The Plaintiffs' proposed amended complaint seeks to add EBIC as a defendant and contains three additional causes of action, all relating to the Defendants' breach of fiduciary duty to the Plaintiffs as defined contribution plan administrators under ERISA. First, Plaintiffs claim that the Defendants breached their duty when they failed to capture additional compensation streams for the benefit of the Plaintiffs' defined contribution plan ("the Plan") (Proposed Amended Complaint, p. 25). Plaintiffs next state that the Defendants breached their duty when they included mutual funds among the Plan's investment options (Proposed Amend. Compl., p. 26). Finally, Plaintiffs state that the Defendants breached their fiduciary duty by paying for active investment management of various funds offered with the Plan (Proposed Amend. Compl., p. 27). Plaintiffs also seek to add additional facts derived from the new claims in support of their original claim of concealment and non-disclosure (Proposed Amend. Compl., p. 28).
JOINDER OF EBIC
The Plaintiffs argue that although they were aware of the existence of the EBIC early in the discovery process, the Defendants did not produce the document clearly identifying the delegation of authority to the EBIC until September 14, 2007. (Doc. 79, p.3, Exh. E; Doc. 104.) In response, Defendants contend that the Plaintiffs were well aware of EBIC's role before the deadline. Specifically, they provide exhibits purporting to show that EBIC's role was unambiguous to the Plaintiffs. (Doc. 91, Exh. E to Christopher Rillo Declaration.) After review of these documents, the Court finds the Defendants' argument unpersuasive; the documents are ambiguous throughout. For example, at least two committees are responsible for the administration of the Plan, the EBIC and the Employee Benefits Plans Committee ("EBPC"). The documents provided by the Defendants, however, refer to administration only by "the Committee." It is unclear to which "committee" the documents refer. To further confuse the issue, the document that Defendants claim as having put Plaintiffs on notice of the delegation of fiduciary duty of the EBIC prior to the amendment deadline refers to an "Employee Benefit Plans Investment Committee." (Doc. 91, Exh. A to Deborah Olson Declaration.) The Court itself is befuddled as to whether this is the EBIC the EBPC or some heretofore unidentified third committee. Although Defendants strenuously argue that the fiduciary delegation to the EBIC was clear from early in the discovery process, the documents they submit in support of this contention are unclear, casting doubt upon their assertion. Furthermore, the Court finds that the Defendants will not be prejudiced by the joinder of the EBIC because Defendants were fully aware of the EBIC's role as the Plan's fiduciary, even if the Plaintiffs were not, and were therefore aware of EBIC's potential liability. Although Plaintiffs may have been aware of the existence of EBIC as an entity prior to the deadline for amendment, they have shown they were not aware of its role in administration of the Plan until September 2007. Therefore, the Court finds Plaintiffs have shown good cause to amend the complaint to join EBIC as an additional defendant in the action. Accordingly, that request is GRANTED.
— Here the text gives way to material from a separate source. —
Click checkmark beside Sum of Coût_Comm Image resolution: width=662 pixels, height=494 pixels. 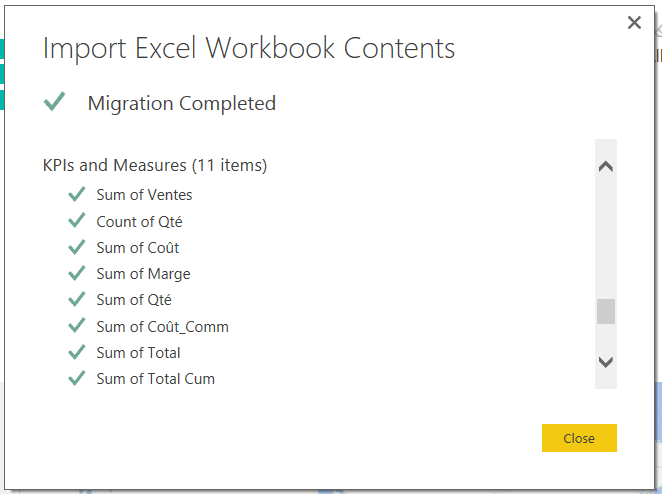76,326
The Defendants contend that the Plaintiffs had full knowledge of the existence of each of the proposed additional claims prior to the expiration of the scheduling order deadline. In response, the Plaintiffs point out that the Defendants undertook a "rolling production" of documents consisting of over 56,000 pages of documents produced between April and October of 2007; approximately 8,000 pages in June (the deadline for amendment was June 20), 4,000 pages in August, 500 pages in September, and almost 3,500 pages in October, several hundred arriving as late as October 23, 2007 (Doc. 79, p. 3; Doc. 93, p. 1).
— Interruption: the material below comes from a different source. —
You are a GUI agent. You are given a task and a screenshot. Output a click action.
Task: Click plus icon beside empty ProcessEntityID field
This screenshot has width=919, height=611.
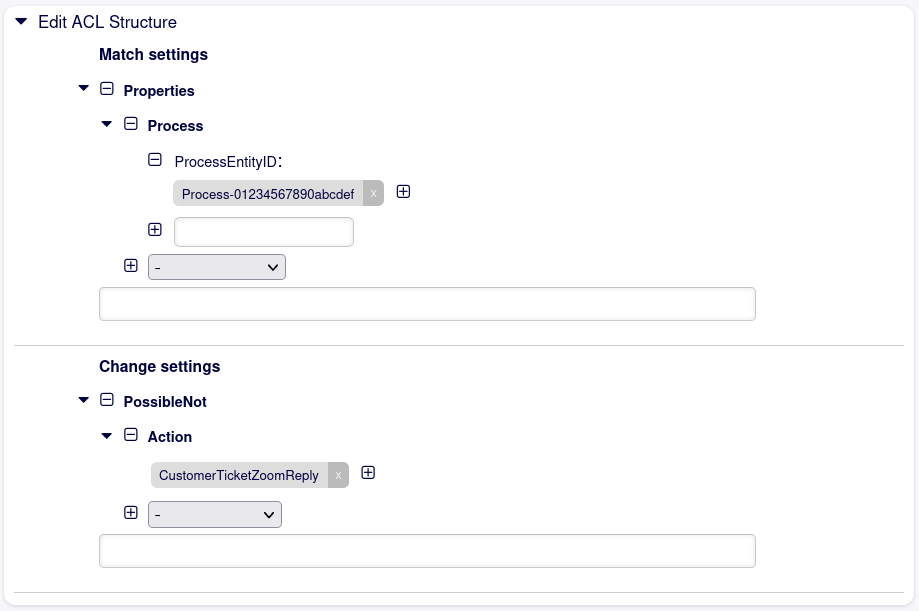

Upon review of the proposed amended complaint, the Court finds that each of the new claims are of the kind which are made manifest only after significant discovery. The Defendants point to several vague statements made by the Plaintiffs' counsel that suggest that Plaintiffs were aware of the claims prior to the start of litigation (Doc. 91 pp. 5-6). However, these assertions do not indicate that the Plaintiffs had the kind of specific knowledge required to transform a mere a suspicion into a cognizable claim. Further, Plaintiffs have shown that Defendants produced a large number of documents after the deadline for amendment. No amount of diligence on the part of Plaintiffs could have forced production of those documents prior to the deadline; the production was at the will of the Defendants. Therefore, it is the Defendants' own conduct that belies their assertion that the Plaintiffs have not been diligent in making timely claims. The Court notes that Defendants characterize the Plaintiffs' amendments as "a major rewrite of this lawsuit." (Doc. 91, p. 4.) The Court disagrees. These amendments are of the kind that would naturally arise after some discovery in a lawsuit of this magnitude.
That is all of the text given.